Quantitative data is the measurement of something—whether class size, monthly
sales, or student scores. The natural way to represent these quantities is numerically
(e.g., 29 students, $529,392 in sales).

<font color='blue'>**1. Rescaling a Feature**</font>

Problem : You need to rescale the value of a numerical feature to be between two values.

In [None]:
# Use scikit-learn's MinMaxScaler to rescale a feature array

#load libraries
import numpy as np
from sklearn import preprocessing

#Create Feature
feature = np.array([[-500.5],
                    [-100.1],
                    [0],
                    [100.1],
                    [900.9]])

minmax_scale = preprocessing.MinMaxScaler(feature_range=(-1,1))
#scale feature
scaled_feature = minmax_scale.fit_transform(feature)

#show feature
scaled_feature

array([[-1.        ],
       [-0.42857143],
       [-0.28571429],
       [-0.14285714],
       [ 1.        ]])

<font color='blue'>**2. Standardize a Feature**</font>

Problem : You need to transform a feature to have mean of 0 and standard deviation of 1.

In [None]:
#load libraries
from sklearn import preprocessing

#Create feature
x = np.array([[-1000.1],
              [-200.2],
              [500.5],
              [600.6],
              [9000.9]])

scaler = preprocessing.StandardScaler()

standardized = scaler.fit_transform(x)
print(standardized)

[[-0.76058269]
 [-0.54177196]
 [-0.35009716]
 [-0.32271504]
 [ 1.97516685]]


In [None]:
#print the mean and standard deviation

print("Mean",round(standardized.mean()))
print("Standard Deviation",standardized.std())

Mean 0
Standard Deviation 1.0


<font color='blue'>**3. Normalizing Observations**</font>

Problem : You want to rescale the feature values of observations to have unit norm ( a total length of 1 ).

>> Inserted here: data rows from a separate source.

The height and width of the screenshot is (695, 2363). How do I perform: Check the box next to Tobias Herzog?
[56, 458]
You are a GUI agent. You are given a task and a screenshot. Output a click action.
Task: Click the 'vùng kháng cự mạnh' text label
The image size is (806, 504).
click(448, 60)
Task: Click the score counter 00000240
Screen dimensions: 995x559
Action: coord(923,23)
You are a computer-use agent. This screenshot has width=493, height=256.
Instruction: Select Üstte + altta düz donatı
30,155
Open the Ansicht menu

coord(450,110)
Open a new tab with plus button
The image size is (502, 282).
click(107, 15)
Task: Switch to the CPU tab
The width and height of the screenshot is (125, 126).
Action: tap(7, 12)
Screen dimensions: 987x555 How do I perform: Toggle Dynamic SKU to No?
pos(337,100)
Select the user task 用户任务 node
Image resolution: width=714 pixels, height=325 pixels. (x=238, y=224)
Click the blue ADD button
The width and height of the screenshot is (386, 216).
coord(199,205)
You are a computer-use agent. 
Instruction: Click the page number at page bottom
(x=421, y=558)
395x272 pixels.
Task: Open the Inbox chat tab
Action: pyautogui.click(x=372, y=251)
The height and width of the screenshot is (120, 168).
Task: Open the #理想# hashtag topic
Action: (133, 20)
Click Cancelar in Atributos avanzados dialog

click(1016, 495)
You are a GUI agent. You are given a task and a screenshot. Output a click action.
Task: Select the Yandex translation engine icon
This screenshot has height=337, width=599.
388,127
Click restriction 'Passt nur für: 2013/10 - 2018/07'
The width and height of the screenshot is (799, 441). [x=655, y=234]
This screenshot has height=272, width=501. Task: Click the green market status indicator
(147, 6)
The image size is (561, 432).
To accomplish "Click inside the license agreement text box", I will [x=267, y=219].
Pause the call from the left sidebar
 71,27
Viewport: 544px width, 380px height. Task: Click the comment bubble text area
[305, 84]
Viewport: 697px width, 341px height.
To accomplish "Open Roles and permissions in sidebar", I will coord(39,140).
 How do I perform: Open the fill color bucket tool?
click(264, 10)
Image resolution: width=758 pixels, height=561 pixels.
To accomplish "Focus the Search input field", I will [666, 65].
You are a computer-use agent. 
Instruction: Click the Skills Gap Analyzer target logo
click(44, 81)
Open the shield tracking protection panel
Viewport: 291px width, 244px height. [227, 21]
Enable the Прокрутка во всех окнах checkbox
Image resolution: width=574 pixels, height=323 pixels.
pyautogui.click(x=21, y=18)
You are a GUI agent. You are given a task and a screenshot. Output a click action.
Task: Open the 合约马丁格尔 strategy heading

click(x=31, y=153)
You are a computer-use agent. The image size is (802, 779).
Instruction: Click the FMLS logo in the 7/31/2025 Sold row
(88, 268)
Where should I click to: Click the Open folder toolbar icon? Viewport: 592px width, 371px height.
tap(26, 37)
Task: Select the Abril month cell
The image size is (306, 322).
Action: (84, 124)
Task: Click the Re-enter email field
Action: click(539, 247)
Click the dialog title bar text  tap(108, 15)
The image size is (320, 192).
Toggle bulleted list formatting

Solution: Use Normalizer with a norm argument

In [None]:
import numpy as np
from sklearn.preprocessing import Normalizer

#create feature matrix
features = np.array([[0.5, 0.5],
                      [1.1, 3.4],
                      [1.5, 20.2],
                      [1.63, 34.4],
                      [10.9, 3.3]])

normalizer = Normalizer(norm='l2')

#transform Feature matrix 
normalizer.transform(features)

array([[0.70710678, 0.70710678],
       [0.30782029, 0.95144452],
       [0.07405353, 0.99725427],
       [0.04733062, 0.99887928],
       [0.95709822, 0.28976368]])

In [None]:
#Alternatively, we can specify Manhattan Norm(L1):

feature_l1_norm = Normalizer(norm='l1').transform(features)

feature_l1_norm

array([[0.5       , 0.5       ],
       [0.24444444, 0.75555556],
       [0.06912442, 0.93087558],
       [0.04524008, 0.95475992],
       [0.76760563, 0.23239437]])

<font color='blue'>**4. Generating Polynomial and Interaction Features**</font>

Problem : You want to create Polynomial and Interaction Features

Solution: Even though some choose to create polynomial and interaction features manually, scikit-learn offers a build-in method

In [None]:
from sklearn.preprocessing import PolynomialFeatures

features = np.array([[2,3],
                     [2,3],
                     [2,3]])

#create PolynomialFeature OBject

polynomial_interaction = PolynomialFeatures(degree=2,include_bias=False)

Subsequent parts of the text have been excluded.